Teaming Agreements set the stage for Sub-Contracting and forming Joint Ventures.  The smart business uses these strategies to make themselves more competitive and build past performance. There are some preliminary steps business should take to ensure a beneficial outcome to these endeavors. Teaming Agreement help companies lay the foundation for success. The Calvert County Department of Economic Development and Maryland Procurement and Technical Assistance Program(PTAP) are co-hosting a workshop for businesses interested in “Teaming” with other companies. Come learn how Teaming Agreements can help you:


  • Lock-in administrative, financial or technical capabilities that your company does not currently possess
  • Gain new or expanded market-relationships into agencies/contracting programs and officers
  • Lock-in pre-vetted partnerships that give you more "fire power" as your company goes hunting for contracts


  • Drafting Non-Disclosure Agreements to Protect Your Proprietary Information

Nondisclosure agreements are standard practice when pursuing teaming opportunities and engaging in any business venture with strategic partners but when and how should a nondisclosure agreement do more than protect exchanges of proprietary business information and confidential trade secrets?  This discussion will show you critical terms that should be included in every nondisclosure agreement to protect your proprietary information, your employees and your competition rights in opportunities that you introduce your strategic partners to during strategic discussions.

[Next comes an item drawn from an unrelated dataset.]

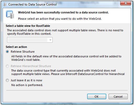Click the multiple table views not supported note
Screen dimensions: 134x105
pos(65,32)
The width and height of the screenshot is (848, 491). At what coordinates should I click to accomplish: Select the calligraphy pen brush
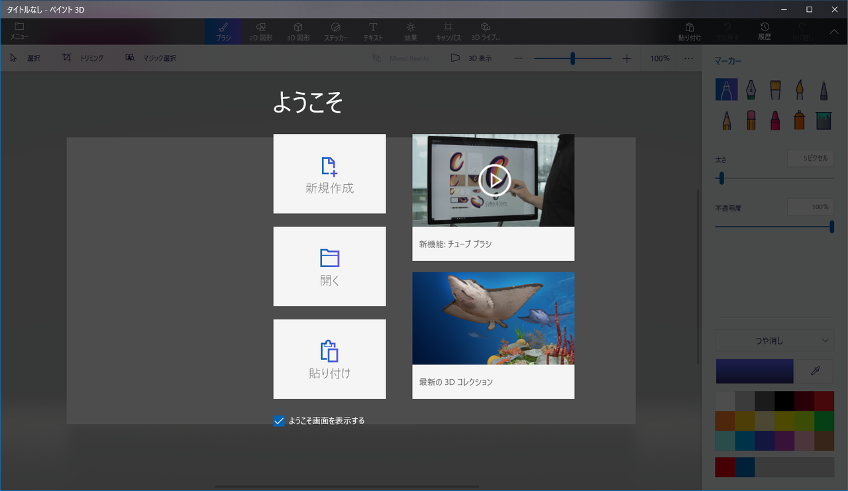pos(751,89)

  • Employment Contracts Agreements: Legal and Practical Considerations for Employers

Dedicated executive-level and other employees are generally a company’s most valuable asset and, therefore, every company must have an employment agreement which adequately protects its interest while providing attractive incentives to new recruits.  This webinar will provide insight into the various classifications of employee status along with critical provisions that employment agreement and related policies should, generally, contain including offer, probation, leave, wage and payment, conduct standards, termination and severance provisions.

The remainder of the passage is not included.